* Items from a dataset

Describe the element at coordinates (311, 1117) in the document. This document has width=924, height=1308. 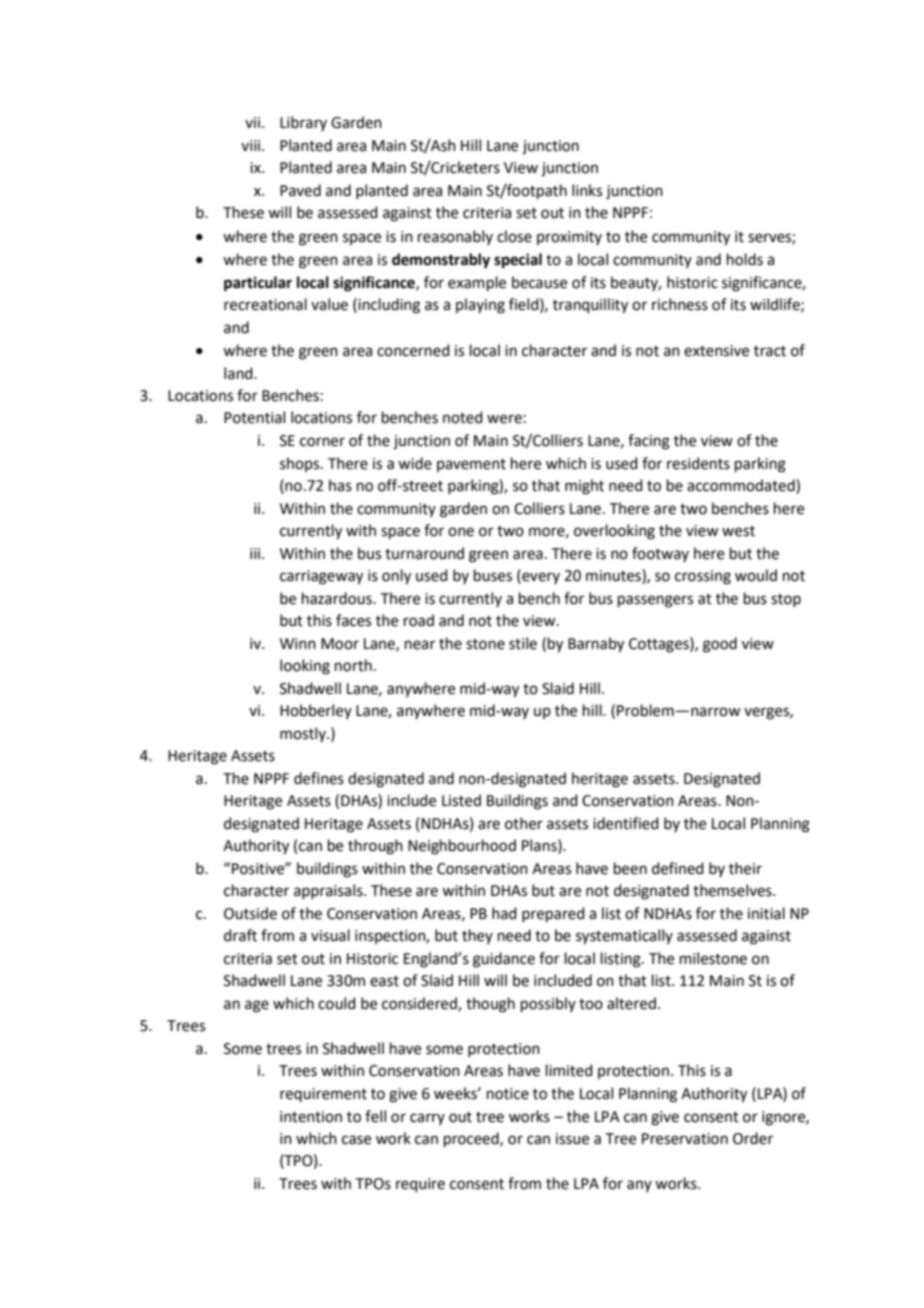
I see `intention` at that location.
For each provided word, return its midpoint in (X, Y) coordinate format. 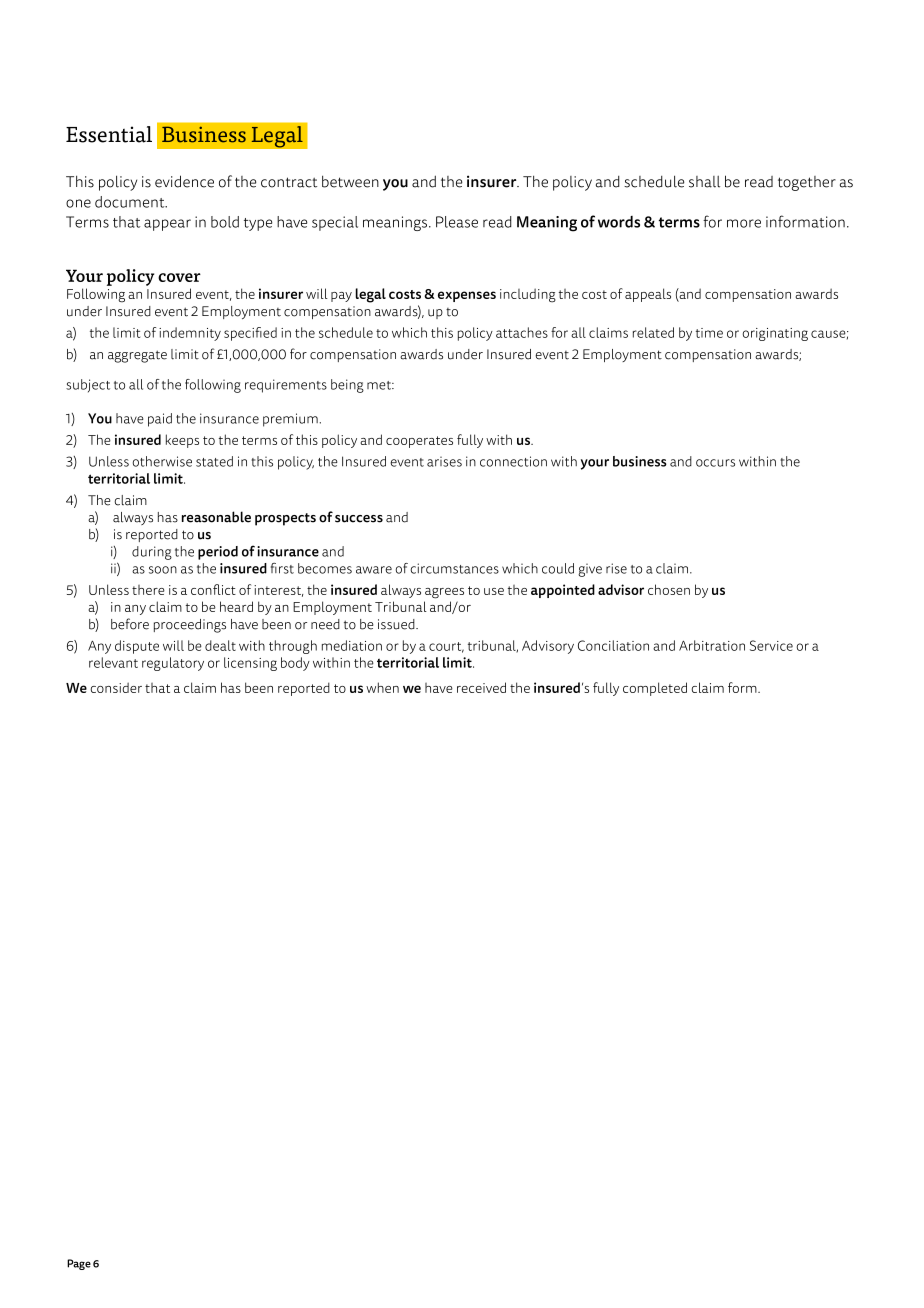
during (152, 553)
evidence (184, 181)
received (481, 687)
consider (116, 687)
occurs (715, 463)
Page (79, 1264)
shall (704, 182)
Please (457, 222)
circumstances (455, 568)
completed (655, 689)
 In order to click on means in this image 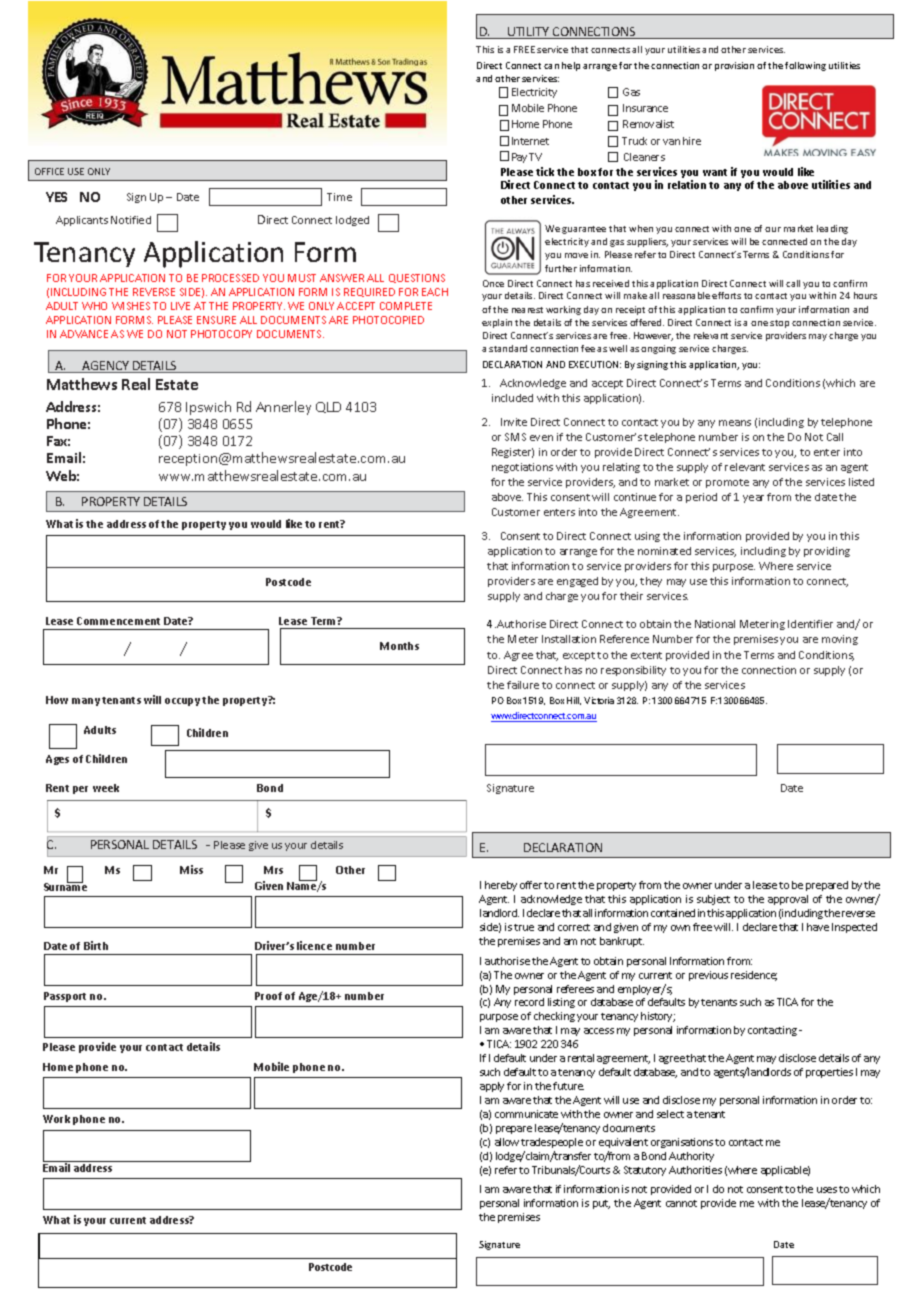, I will do `click(735, 423)`.
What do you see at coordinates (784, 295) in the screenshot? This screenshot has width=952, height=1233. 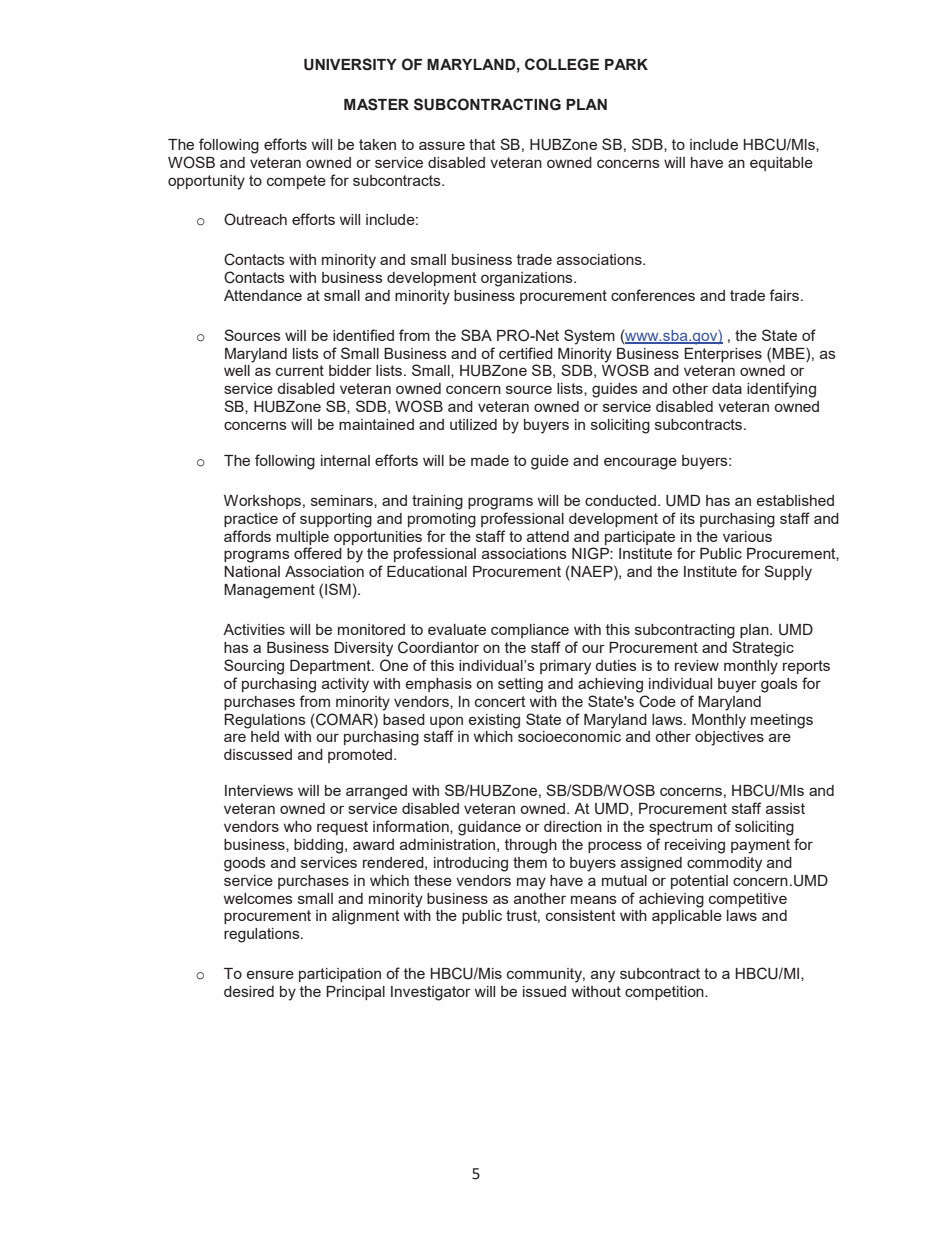 I see `fairs` at bounding box center [784, 295].
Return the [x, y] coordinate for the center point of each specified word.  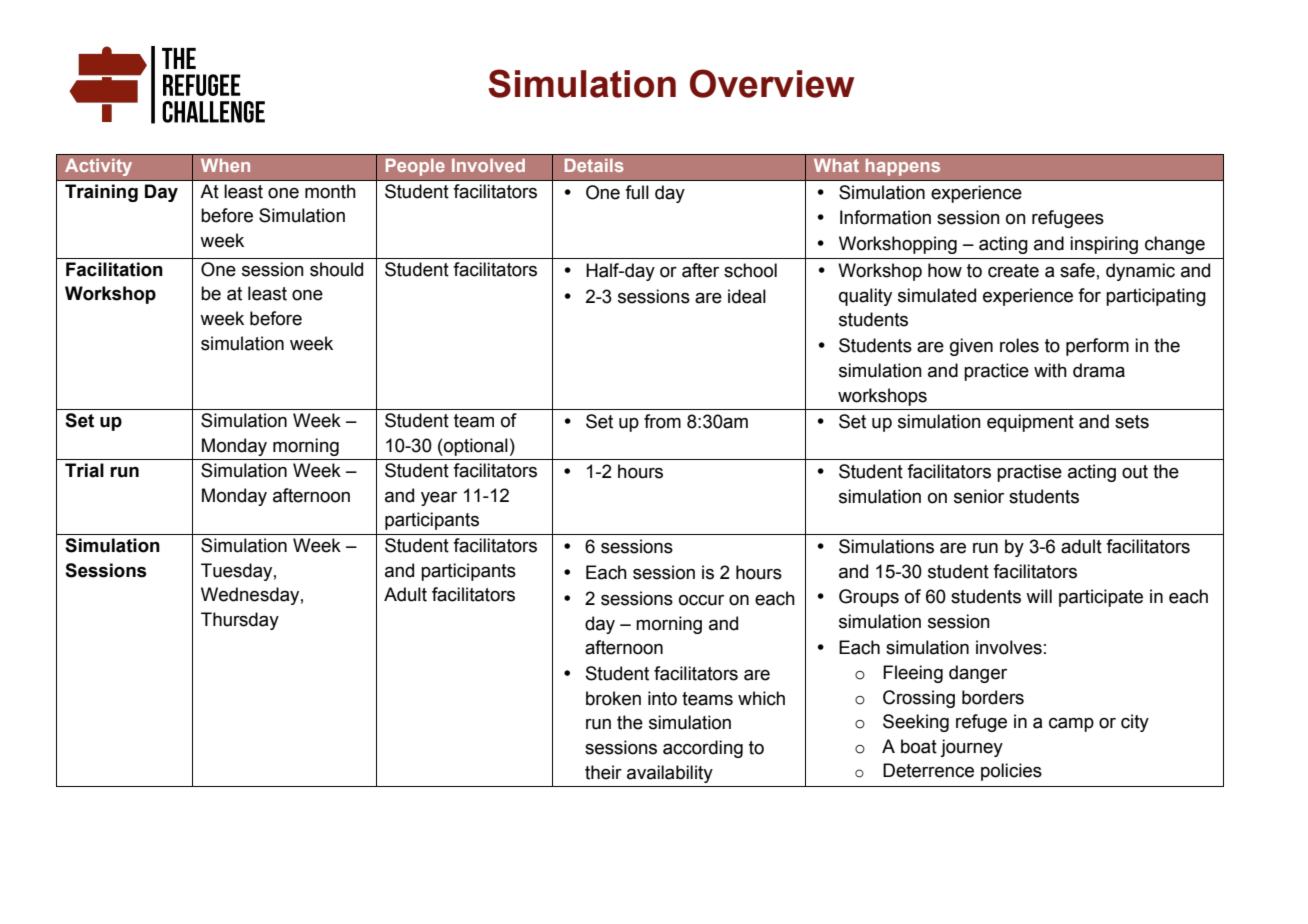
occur [701, 600]
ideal [747, 296]
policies [1011, 772]
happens [903, 167]
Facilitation [114, 269]
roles [1019, 345]
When [225, 165]
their [603, 772]
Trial [84, 470]
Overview [772, 83]
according [703, 749]
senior [979, 496]
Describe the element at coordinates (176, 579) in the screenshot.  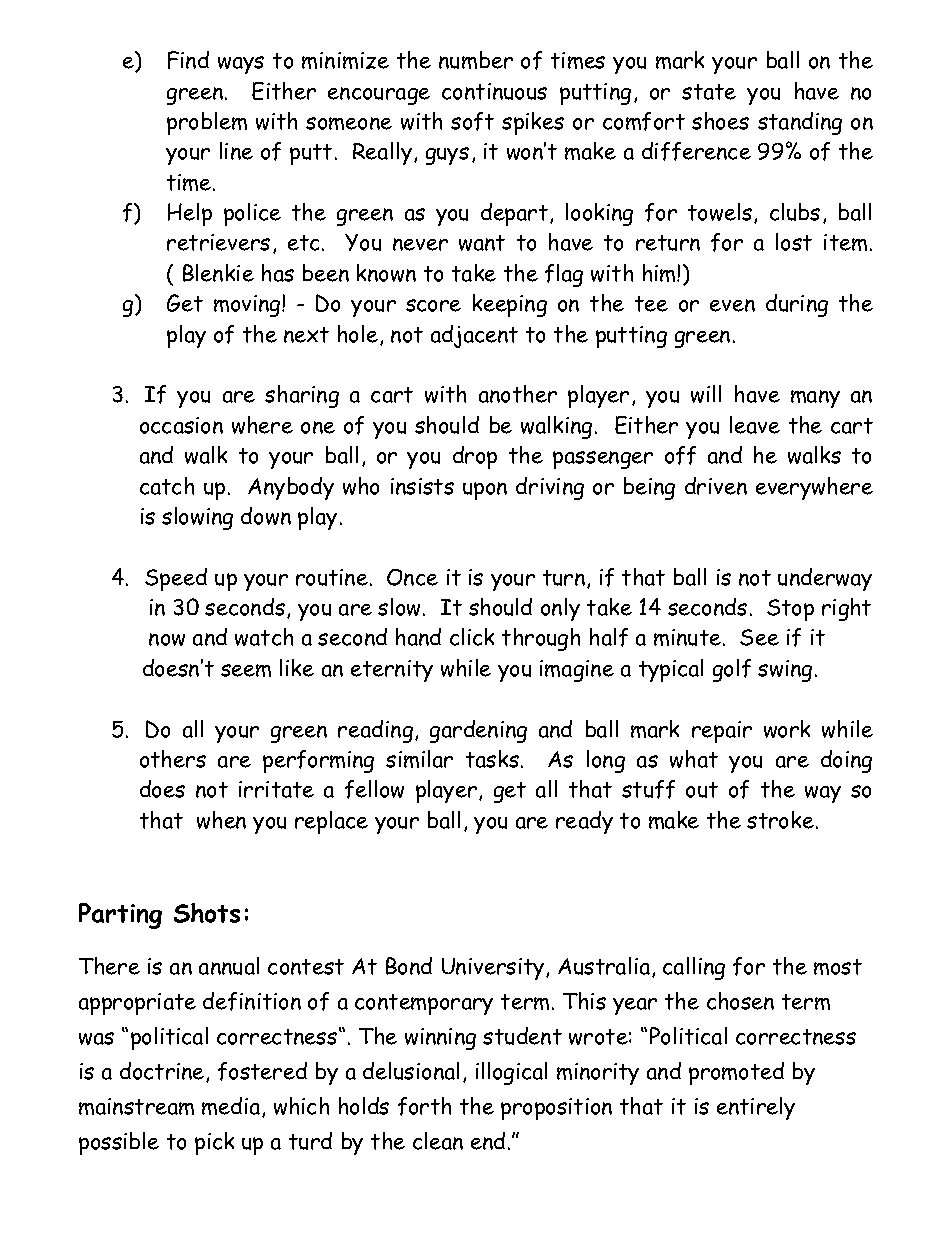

* Prompt
Format the items from the start through the line containing "received (481, 687)" as a JSON list of strings, one per line, and skip any blank lines. Leave the pictures out of the answer.

* Exercise answer
[
  "Describe the element at coordinates (311, 1117) in the document. This document has width=924, height=1308. ",
  "I see `intention` at that location.",
  "For each provided word, return its midpoint in (X, Y) coordinate format. ",
  "during (152, 553)",
  "evidence (184, 181)",
  "received (481, 687)"
]